Sunday, 28 March 2010

'Changing the clocks' - I promise to change it

I wrote this piece on the 25th of October last year. My mind has not changed one bit, but we have now 'changed' the clocks yet again. It's stupid. It puts me and many others out of kilter. I promise to help to change it.

"If and when I am elected to represent South East Cambridgeshire in the House of Commons one of the first things that I will do (either alone or in support of other like-minded Members) is to seek leave to bring in a Bill to rid us of the need to 'change the clocks' in the Spring and the Autumn.

Last night, we put the clocks back and we were told that we would have 'an extra hour' in bed this morning. In the Spring, when we put the clocks forward for 'British Summer Time,' we were told that we would have 'an extra hour' of daylight.

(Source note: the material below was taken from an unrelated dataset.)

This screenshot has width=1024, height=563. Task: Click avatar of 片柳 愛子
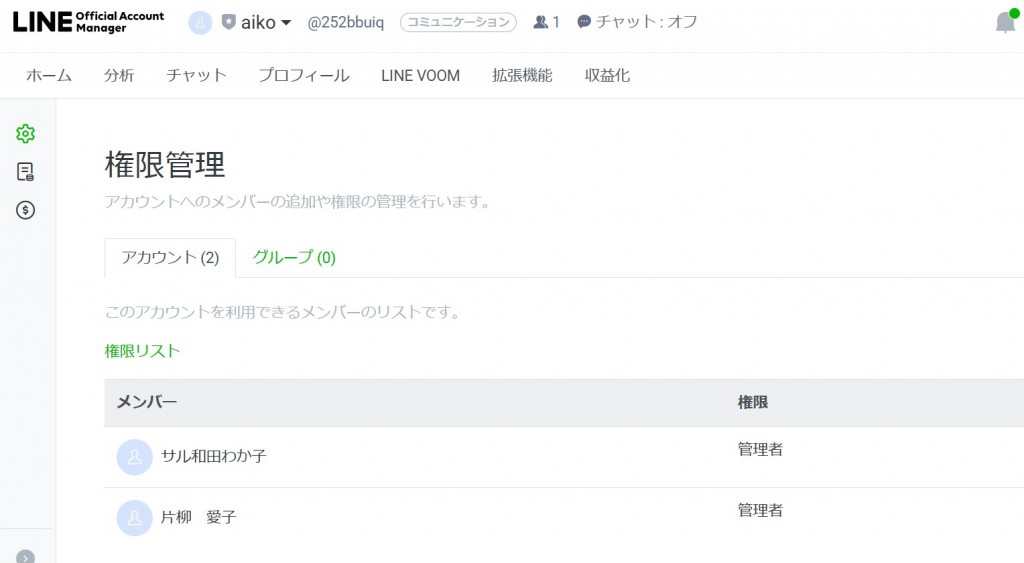[135, 518]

This is complete and utter nonsense for there are no extra hours of anything to be had in either the Spring or the Autumn. There are twenty-four hours in every day and there are more daylight hours in the Summer and less in the Winter. This was so before anyone proposed such idiocies as 'British Summer Time' or 'Daylight Saving.'

(Incidentally, I read in yesterday's Times that one of my historical heroes, Benjamin Franklin, thought up the whole idea of changing the clocks in 1784: I have read on Wikipedia today, with great relief, that Mr Franklin was not 'guilty' and was only responsible for the advice that I have tried to follow throughout my life, "Early to bed, and early to rise, makes a man healthy, wealthy and wise").

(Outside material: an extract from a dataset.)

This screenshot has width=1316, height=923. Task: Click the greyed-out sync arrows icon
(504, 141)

What I find personally is that the effect on sleep patterns and on one's general feeling of well-being or otherwise is that 'changing the clocks,' either back or forward, is much akin to jet lag: it takes me several days to adjust and I just wish that neither I nor others had thus to suffer.

I do not care if we have 'European' time, or continuous 'British Summer Time' or 'English Time' or 'Scottish Time' or, indeed, the old royal 'Sandringham Time' (the clocks were set at Sandringham House a half hour ahead of everywhere else because, it is said, King Edward VII and King George V hated to be late).

All I want is continuous and unchanged time throughout the year. So I shall try to alter the present rule.

Sunday, 25 October, 2009."

So there!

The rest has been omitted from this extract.